* Selected extract
Pre-Bridal Marketing

Do you actively target younger, pre-bridal customers beyond advertising collections?

Key Findings:

  • – 66% of retailers have a structured pre-bridal marketing strategy. This is now a mainstream practice.

Analysis and Action Points:

More retailers are beginning to value the compounding loyalty that comes from winning a customer before she is ready to buy bridal jewellery. The industry acknowledges that the loyalty battle must be won years before the wedding.

  • Target youth on the pathway to employment: Incentivised Gold Saving program for youth joining the workforce. Position gold not just as jewellery, but as a growing financial foundation. Create long term investment schemes with high-yield redemption schemes linked to marriage funds.
  • Pre-bridal initiatives: A quarterly ‘Youth Jewellery Styling Masterclass’, a series of educational sessions ‘Young Women’s Jewellery Guide’.
  • Build recruiter brands: Launch sub-brands offering low-value-high-style entry point jewellery that attract young customers and nurture relationships as they develop.

Bridal Conversion

What enables the highest conversion in bridal sales?

Key Findings:

  • – Overall Rate Protection scheme tops the charts.
  • – 58% of retailers report rate protection and gold savings as the two topmost effective schemes. Bridal collection previews — in person events — work significantly better in Non-Metros (21%) as compared to Metros (15%).

Metro vs. Non-Metro:

  • – 24% Metro vs 35% Non-Metro jewellers report rate protection as the most impactful factor in bridal conversion.
  • – 35% Metro vs 23% Non-Metro jewellers report gold savings as an effective scheme.

The data reveals a fundamental difference in what drives bridal commitment across market types. In metro, gold savings plans align with metro families’ systematic financial planning habits. In non-metros, rate protection dominates as consumers are less willing to take price risk.

Analysis and Action Points:

Customers who are locked in through annual and ongoing schemes are far more likely to close the bridal transaction with the same jeweller.

  • Exclusive Rate Protection Plan for brides: A lead product, not a fine print benefit: Make it a transparent, prominently communicated offer, not a generic supplementary scheme extended to all others. It can become a powerful, rational reason to commit early in the decision journey.
  • Create a Marriage Fund: Structure a pre-bridal gold savings plan that differs from monthly schemes. Additionally, offer a high-yield redemption plan complemented by a range of benefits leading up to the final transaction.
  • Personalised invites, curated shows: Conceptualise price-based bridal curations. Develop previews themed around bridal occasions where decor and jewellery harmoniously complement each other, whether for cocktails, sangeet, or the wedding day. Craft Instagram-worthy, shareable moments for Zoomers to post and remember the experience.

Marketing Impact

What are your current focus areas for marketing the category to potential brides?

Key Findings:

Promotional campaigns dominate nationally at 47%. Though exhibitions are more effective than discounts, individually they are uniformly effective across Metros and Non-Metros. In-store activities: 7% Metro vs 20% Non-Metro — a 3x gap in metros is one of the most actionable findings in the survey.

* Material
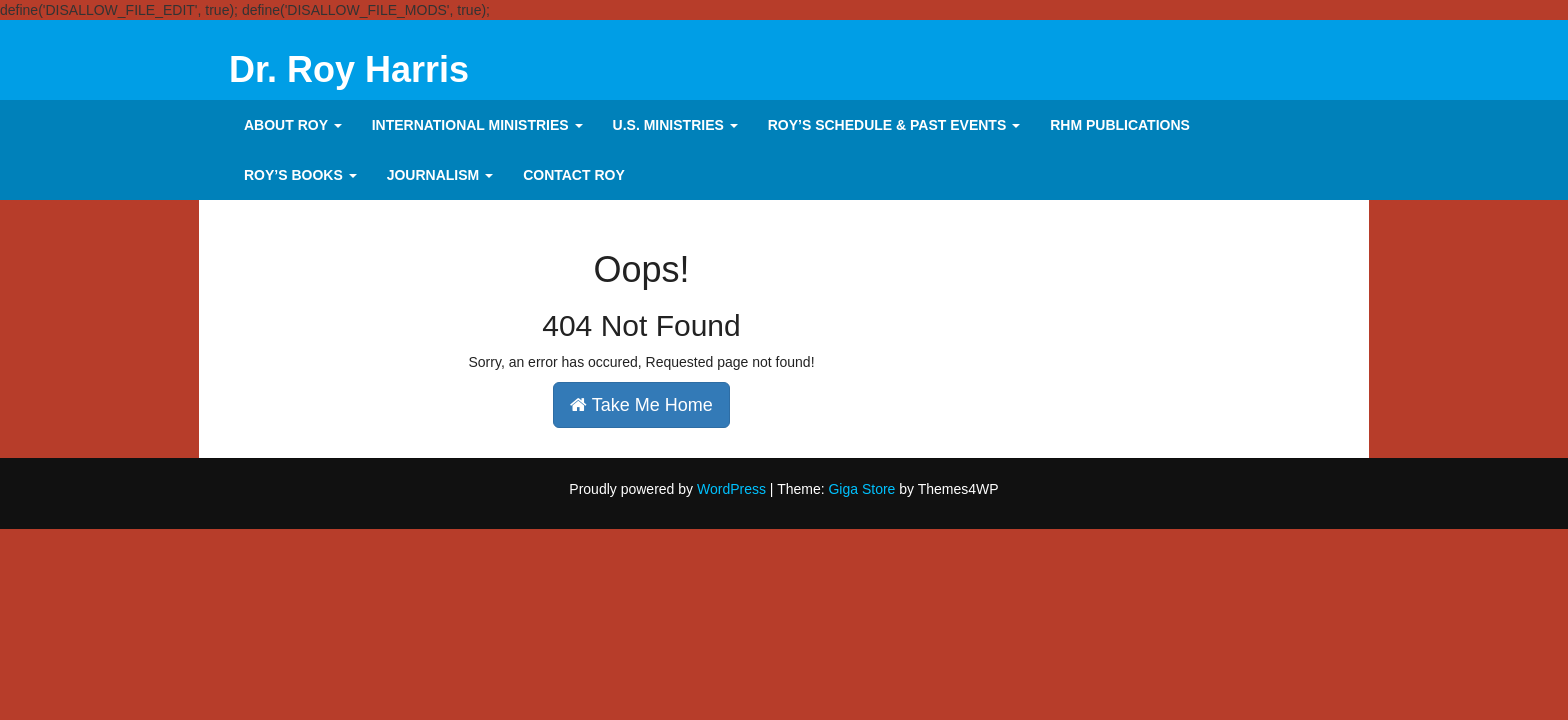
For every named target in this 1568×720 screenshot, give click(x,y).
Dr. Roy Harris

* Written exercise A
According to the survey on bridal jewelry marketing, what percentage of retailers have a structured pre-bridal marketing strategy?
* Written exercise B
Carry on the survey on bridal jewelry marketing, picking up after its final sentence.

* Written reply A
66%

* Written reply B
Metro vs. Non-Metro:

  • In Metros: Promotional campaigns (57%) vs in-store activities (7%).
  • In Non-Metros: Promotional campaigns (41%) vs in-store activities (20%). The gap in metro coverage is concerning.

Non-metro’s more balanced mix reflects the community-driven nature of smaller-city retail. As digital discovery grows, in-person events become increasingly important for a highly personal, carefully considered category. With brands vying for attention in the digital space, hosting physical store events will serve as a key differentiator.

Analysis and Action Points:

The survey does not differentiate between digital and traditional promotional campaigns, as augmenting traditional promotions with digital components is now essential. However, the overemphasis on promotions masks the importance of the physical-experiential channel, which could significantly improve the digital-to-transaction conversion rate.

  • Separate non-experiential from experiential budgets: Break down your marketing budget. Moving a small portion from digital reach to in-store experiences can foster emotional bonds and generate word-of-mouth that digital advertising cannot match, significantly boosting transaction conversion rates.
  • Transform the store into an exclusive club: Demonstrations of craftsmanship, talks by women achievers, tasting sessions by famous chefs or popular restaurants. Make it a social hub for the potential bridal community.

Groom Jewellery Demand Trend

How has demand for groom jewellery changed in the last 3 years?

Key Findings:

  • – 94% of the market is stable or growing for groom jewellery — the trajectory is clear.
  • – 53% of retailers report growing groom jewellery demand; 33% moderately (5%-15%) and 20% significantly (15-30%+).
  • – The growth above 30% is reported by only 2% — indicating significant untapped upside for retailers who invest in this category.

Metro vs. Non-Metro:

  • – 65% Metro vs 46% Non-Metro jewellers report a growing demand.
  • – 0% Metro vs 9% Non-Metro jewellers report decline.

The metro groom market follows a one-way growth path. The opportunity for non-metro areas is to introduce the fashion-groom conversation to buyers who have traditionally considered only gold chains and rings.

Analysis and Action Points:

India’s men’s fashion market is the structural tailwind behind groom jewellery. India’s premium menswear and ethnic fashion market has been growing driven by social media, the rise of men’s lifestyle influencer culture, and the ‘groomzilla’.

  • A dedicated Groom’s Corner: A small, dedicated display — curated product, a look book, clear pricing signals that gives importance to the grooms. A dedicated visible space and a sales narrative for groom jewellery creates immediate category differentiation.
  • Build a Groom’s Styling Guide: In store and on Instagram. A ‘guide to groom jewellery by outfit and budget’ reduces the awkwardness of the male buying conversation, normalises premium groom spending, and positions the store as an authority in a category where no one else is yet speaking with confidence.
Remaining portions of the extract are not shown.